▶ _Exercise set_:
1. Translate this sentence from the 400 Bad Request thread into Spanish: "Anyone know how I can fix this?"
2. In the 400 Bad Request thread, write out word for word the passage starting at "## Davess (Jan" and ending at "Google chrome anyone?".

▶ _Excerpt to read_:
# 400 Bad Request



## ZeWarrior (Jan 20, 2010)

Keep getting this error if I log-in to GBAtemp through Firefox. I don't know why, if I clear the cache/cookies/active logins it loads, but as soon as I log-in again, same error. Its been like this for more than a week now, and just happened randomly so I've been using the IE Tab in Firefox to log-in, but IE sucks, and I want FF. 

Anyone know how I can fix this?


----------



## Davess (Jan 20, 2010)

ZeWarrior said:
			
		

> Keep getting this error if I log-in to GBAtemp through Firefox. I don't know why, if I clear the cache/cookies/active logins it loads, but as soon as I log-in again, same error. Its been like this for more than a week now, and just happened randomly so I've been using the IE Tab in Firefox to log-in, but IE sucks, and I want FF.
> 
> Anyone know how I can fix this?


Try re-installing Firefox, or try a new web browser, Google chrome anyone?


----------



## MegaAce™ (Jan 20, 2010)

▶ _Provided material_:
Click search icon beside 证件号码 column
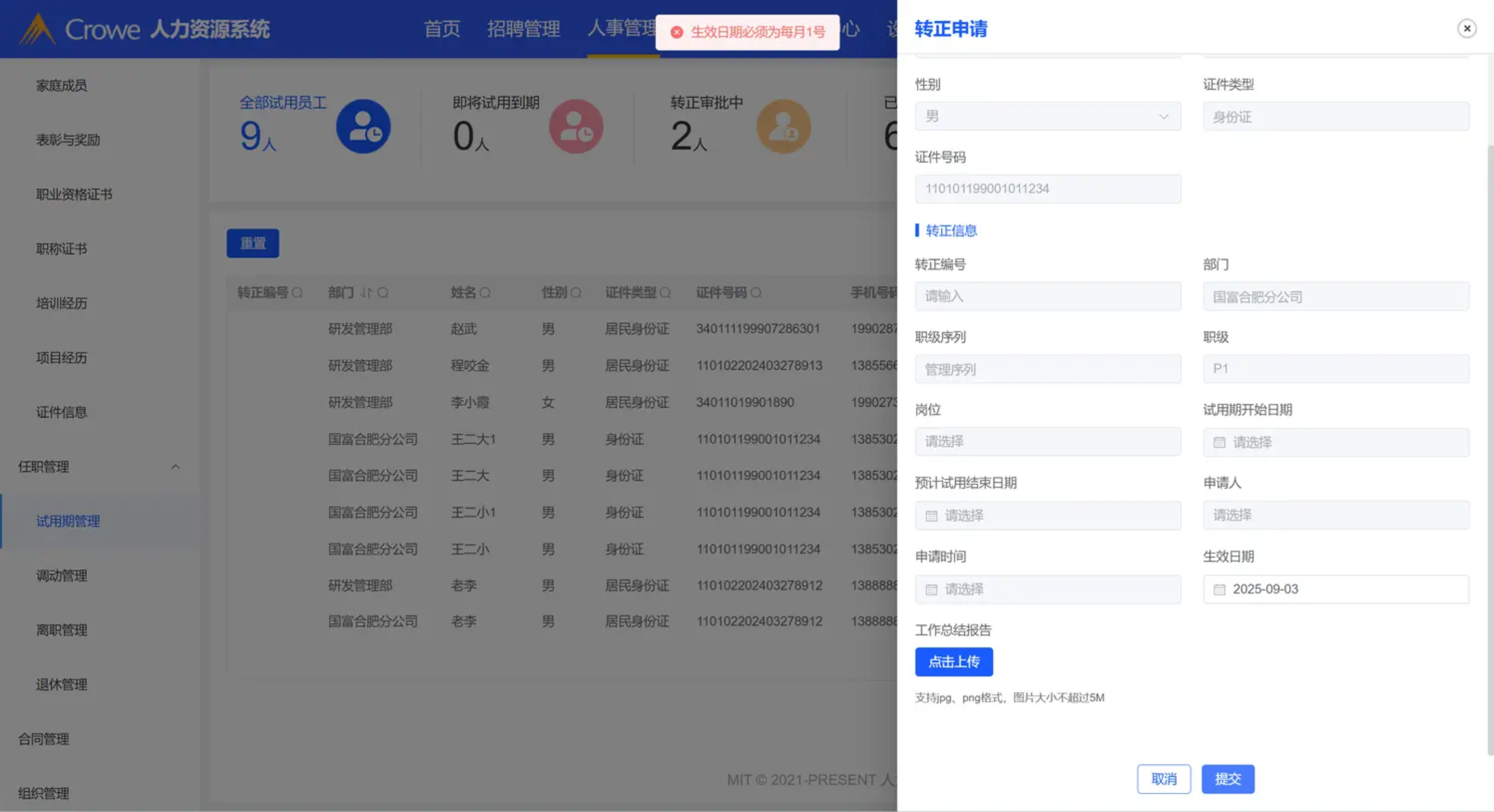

▶ _Written answers_:
1. ¿Alguien sabe cómo puedo arreglar esto?

2.
## Davess (Jan 20, 2010)

ZeWarrior said:
			
		

> Keep getting this error if I log-in to GBAtemp through Firefox. I don't know why, if I clear the cache/cookies/active logins it loads, but as soon as I log-in again, same error. Its been like this for more than a week now, and just happened randomly so I've been using the IE Tab in Firefox to log-in, but IE sucks, and I want FF.
> 
> Anyone know how I can fix this?


Try re-installing Firefox, or try a new web browser, Google chrome anyone?